- **Task details**:
Give back all of the data exactly as written.

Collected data
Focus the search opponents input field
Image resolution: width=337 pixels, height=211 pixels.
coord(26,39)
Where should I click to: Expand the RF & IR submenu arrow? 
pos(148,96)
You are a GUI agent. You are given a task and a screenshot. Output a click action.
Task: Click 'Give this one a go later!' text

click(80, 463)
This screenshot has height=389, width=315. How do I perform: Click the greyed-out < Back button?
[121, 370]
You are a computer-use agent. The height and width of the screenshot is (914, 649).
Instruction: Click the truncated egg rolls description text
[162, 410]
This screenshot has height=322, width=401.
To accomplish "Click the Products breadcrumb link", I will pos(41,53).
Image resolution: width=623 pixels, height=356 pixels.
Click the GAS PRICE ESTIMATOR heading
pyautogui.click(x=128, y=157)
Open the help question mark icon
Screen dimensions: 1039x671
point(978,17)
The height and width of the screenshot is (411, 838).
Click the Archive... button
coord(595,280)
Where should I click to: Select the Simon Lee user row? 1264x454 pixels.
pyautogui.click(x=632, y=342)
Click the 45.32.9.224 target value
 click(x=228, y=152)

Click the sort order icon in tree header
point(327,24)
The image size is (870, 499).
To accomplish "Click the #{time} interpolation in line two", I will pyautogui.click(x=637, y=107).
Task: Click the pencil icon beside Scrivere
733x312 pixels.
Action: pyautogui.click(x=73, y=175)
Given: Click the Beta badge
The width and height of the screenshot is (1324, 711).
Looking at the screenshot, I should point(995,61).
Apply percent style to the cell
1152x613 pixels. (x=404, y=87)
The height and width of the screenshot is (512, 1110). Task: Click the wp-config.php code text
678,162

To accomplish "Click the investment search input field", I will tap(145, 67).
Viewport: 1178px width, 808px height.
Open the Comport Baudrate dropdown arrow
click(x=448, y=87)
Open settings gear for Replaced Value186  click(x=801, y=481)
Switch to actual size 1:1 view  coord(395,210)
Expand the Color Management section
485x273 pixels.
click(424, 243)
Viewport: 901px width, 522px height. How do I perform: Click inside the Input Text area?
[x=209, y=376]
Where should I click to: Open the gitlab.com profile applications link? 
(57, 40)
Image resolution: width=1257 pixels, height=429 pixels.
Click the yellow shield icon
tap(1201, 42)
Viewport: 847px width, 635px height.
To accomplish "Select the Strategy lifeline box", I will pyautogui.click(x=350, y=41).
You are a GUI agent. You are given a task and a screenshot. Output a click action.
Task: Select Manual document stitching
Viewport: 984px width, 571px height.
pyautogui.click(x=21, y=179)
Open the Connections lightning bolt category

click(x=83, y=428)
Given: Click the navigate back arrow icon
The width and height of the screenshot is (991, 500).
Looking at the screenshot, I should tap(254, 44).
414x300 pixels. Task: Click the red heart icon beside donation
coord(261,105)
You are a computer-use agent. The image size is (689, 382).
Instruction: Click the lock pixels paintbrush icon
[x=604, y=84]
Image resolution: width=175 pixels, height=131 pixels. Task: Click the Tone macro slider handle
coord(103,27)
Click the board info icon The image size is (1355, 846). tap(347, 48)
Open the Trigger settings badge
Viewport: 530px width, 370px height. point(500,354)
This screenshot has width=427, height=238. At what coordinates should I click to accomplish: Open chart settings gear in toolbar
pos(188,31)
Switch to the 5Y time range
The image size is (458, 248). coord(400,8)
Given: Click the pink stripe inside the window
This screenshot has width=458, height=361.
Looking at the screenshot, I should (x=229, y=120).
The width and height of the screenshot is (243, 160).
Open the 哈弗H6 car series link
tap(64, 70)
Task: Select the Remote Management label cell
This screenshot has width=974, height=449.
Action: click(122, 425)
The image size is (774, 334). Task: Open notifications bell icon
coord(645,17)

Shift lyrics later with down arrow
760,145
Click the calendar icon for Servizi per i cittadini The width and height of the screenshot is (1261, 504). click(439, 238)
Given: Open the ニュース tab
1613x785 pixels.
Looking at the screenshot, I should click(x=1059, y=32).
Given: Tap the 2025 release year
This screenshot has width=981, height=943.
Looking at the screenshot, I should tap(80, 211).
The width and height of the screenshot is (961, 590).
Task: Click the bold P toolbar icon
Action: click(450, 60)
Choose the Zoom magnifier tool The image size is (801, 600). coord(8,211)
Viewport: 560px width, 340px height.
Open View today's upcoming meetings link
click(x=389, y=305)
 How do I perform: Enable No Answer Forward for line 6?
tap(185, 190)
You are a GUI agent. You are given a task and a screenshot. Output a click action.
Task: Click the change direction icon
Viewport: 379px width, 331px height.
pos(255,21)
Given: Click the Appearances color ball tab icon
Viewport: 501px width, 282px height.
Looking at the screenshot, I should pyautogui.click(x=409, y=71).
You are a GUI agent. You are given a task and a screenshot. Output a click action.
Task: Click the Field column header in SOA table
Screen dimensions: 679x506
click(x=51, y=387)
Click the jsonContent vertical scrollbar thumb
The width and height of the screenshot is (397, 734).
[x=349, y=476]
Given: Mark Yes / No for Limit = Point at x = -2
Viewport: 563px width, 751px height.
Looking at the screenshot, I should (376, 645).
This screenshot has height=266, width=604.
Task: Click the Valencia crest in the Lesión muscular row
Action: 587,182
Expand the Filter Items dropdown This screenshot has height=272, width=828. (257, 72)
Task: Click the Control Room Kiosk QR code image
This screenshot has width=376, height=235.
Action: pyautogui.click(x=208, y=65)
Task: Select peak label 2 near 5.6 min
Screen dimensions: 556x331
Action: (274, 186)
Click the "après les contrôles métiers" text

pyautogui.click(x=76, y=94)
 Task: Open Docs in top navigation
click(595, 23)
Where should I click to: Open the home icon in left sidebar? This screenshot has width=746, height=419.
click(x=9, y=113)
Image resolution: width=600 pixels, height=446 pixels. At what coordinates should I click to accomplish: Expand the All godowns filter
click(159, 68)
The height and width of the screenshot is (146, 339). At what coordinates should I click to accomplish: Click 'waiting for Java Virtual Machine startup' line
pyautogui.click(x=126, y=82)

- **Output below**:
Focus the search opponents input field
Image resolution: width=337 pixels, height=211 pixels.
coord(26,39)
Where should I click to: Expand the RF & IR submenu arrow? 
pos(148,96)
You are a GUI agent. You are given a task and a screenshot. Output a click action.
Task: Click 'Give this one a go later!' text

click(80, 463)
This screenshot has height=389, width=315. How do I perform: Click the greyed-out < Back button?
[121, 370]
You are a computer-use agent. The height and width of the screenshot is (914, 649).
Instruction: Click the truncated egg rolls description text
[162, 410]
This screenshot has height=322, width=401.
To accomplish "Click the Products breadcrumb link", I will pos(41,53).
Image resolution: width=623 pixels, height=356 pixels.
Click the GAS PRICE ESTIMATOR heading
pyautogui.click(x=128, y=157)
Open the help question mark icon
Screen dimensions: 1039x671
point(978,17)
The height and width of the screenshot is (411, 838).
Click the Archive... button
coord(595,280)
Where should I click to: Select the Simon Lee user row? 1264x454 pixels.
pyautogui.click(x=632, y=342)
Click the 45.32.9.224 target value
 click(x=228, y=152)

Click the sort order icon in tree header
point(327,24)
The image size is (870, 499).
To accomplish "Click the #{time} interpolation in line two", I will pyautogui.click(x=637, y=107).
Task: Click the pencil icon beside Scrivere
733x312 pixels.
Action: pyautogui.click(x=73, y=175)
Given: Click the Beta badge
The width and height of the screenshot is (1324, 711).
Looking at the screenshot, I should point(995,61).
Apply percent style to the cell
1152x613 pixels. (x=404, y=87)
The height and width of the screenshot is (512, 1110). Task: Click the wp-config.php code text
678,162

To accomplish "Click the investment search input field", I will tap(145, 67).
Viewport: 1178px width, 808px height.
Open the Comport Baudrate dropdown arrow
click(x=448, y=87)
Open settings gear for Replaced Value186  click(x=801, y=481)
Switch to actual size 1:1 view  coord(395,210)
Expand the Color Management section
485x273 pixels.
click(424, 243)
Viewport: 901px width, 522px height. How do I perform: Click inside the Input Text area?
[x=209, y=376]
Where should I click to: Open the gitlab.com profile applications link? 
(57, 40)
Image resolution: width=1257 pixels, height=429 pixels.
Click the yellow shield icon
tap(1201, 42)
Viewport: 847px width, 635px height.
To accomplish "Select the Strategy lifeline box", I will pyautogui.click(x=350, y=41).
You are a GUI agent. You are given a task and a screenshot. Output a click action.
Task: Select Manual document stitching
Viewport: 984px width, 571px height.
pyautogui.click(x=21, y=179)
Open the Connections lightning bolt category

click(x=83, y=428)
Given: Click the navigate back arrow icon
The width and height of the screenshot is (991, 500).
Looking at the screenshot, I should tap(254, 44).
414x300 pixels. Task: Click the red heart icon beside donation
coord(261,105)
You are a computer-use agent. The image size is (689, 382).
Instruction: Click the lock pixels paintbrush icon
[x=604, y=84]
Image resolution: width=175 pixels, height=131 pixels. Task: Click the Tone macro slider handle
coord(103,27)
Click the board info icon The image size is (1355, 846). tap(347, 48)
Open the Trigger settings badge
Viewport: 530px width, 370px height. point(500,354)
This screenshot has width=427, height=238. At what coordinates should I click to accomplish: Open chart settings gear in toolbar
pos(188,31)
Switch to the 5Y time range
The image size is (458, 248). coord(400,8)
Given: Click the pink stripe inside the window
This screenshot has width=458, height=361.
Looking at the screenshot, I should (x=229, y=120).
The width and height of the screenshot is (243, 160).
Open the 哈弗H6 car series link
tap(64, 70)
Task: Select the Remote Management label cell
This screenshot has width=974, height=449.
Action: click(122, 425)
The image size is (774, 334). Task: Open notifications bell icon
coord(645,17)

Shift lyrics later with down arrow
760,145
Click the calendar icon for Servizi per i cittadini The width and height of the screenshot is (1261, 504). click(439, 238)
Given: Open the ニュース tab
1613x785 pixels.
Looking at the screenshot, I should click(x=1059, y=32).
Given: Tap the 2025 release year
This screenshot has width=981, height=943.
Looking at the screenshot, I should tap(80, 211).
The width and height of the screenshot is (961, 590).
Task: Click the bold P toolbar icon
Action: click(450, 60)
Choose the Zoom magnifier tool The image size is (801, 600). coord(8,211)
Viewport: 560px width, 340px height.
Open View today's upcoming meetings link
click(x=389, y=305)
 How do I perform: Enable No Answer Forward for line 6?
tap(185, 190)
You are a GUI agent. You are given a task and a screenshot. Output a click action.
Task: Click the change direction icon
Viewport: 379px width, 331px height.
pos(255,21)
Given: Click the Appearances color ball tab icon
Viewport: 501px width, 282px height.
Looking at the screenshot, I should pyautogui.click(x=409, y=71).
You are a GUI agent. You are given a task and a screenshot. Output a click action.
Task: Click the Field column header in SOA table
Screen dimensions: 679x506
click(x=51, y=387)
Click the jsonContent vertical scrollbar thumb
The width and height of the screenshot is (397, 734).
[x=349, y=476]
Given: Mark Yes / No for Limit = Point at x = -2
Viewport: 563px width, 751px height.
Looking at the screenshot, I should (376, 645).
This screenshot has height=266, width=604.
Task: Click the Valencia crest in the Lesión muscular row
Action: 587,182
Expand the Filter Items dropdown This screenshot has height=272, width=828. (257, 72)
Task: Click the Control Room Kiosk QR code image
This screenshot has width=376, height=235.
Action: pyautogui.click(x=208, y=65)
Task: Select peak label 2 near 5.6 min
Screen dimensions: 556x331
Action: (274, 186)
Click the "après les contrôles métiers" text

pyautogui.click(x=76, y=94)
 Task: Open Docs in top navigation
click(595, 23)
Where should I click to: Open the home icon in left sidebar? This screenshot has width=746, height=419.
click(x=9, y=113)
Image resolution: width=600 pixels, height=446 pixels. At what coordinates should I click to accomplish: Expand the All godowns filter
click(159, 68)
The height and width of the screenshot is (146, 339). At what coordinates should I click to accomplish: Click 'waiting for Java Virtual Machine startup' line
pyautogui.click(x=126, y=82)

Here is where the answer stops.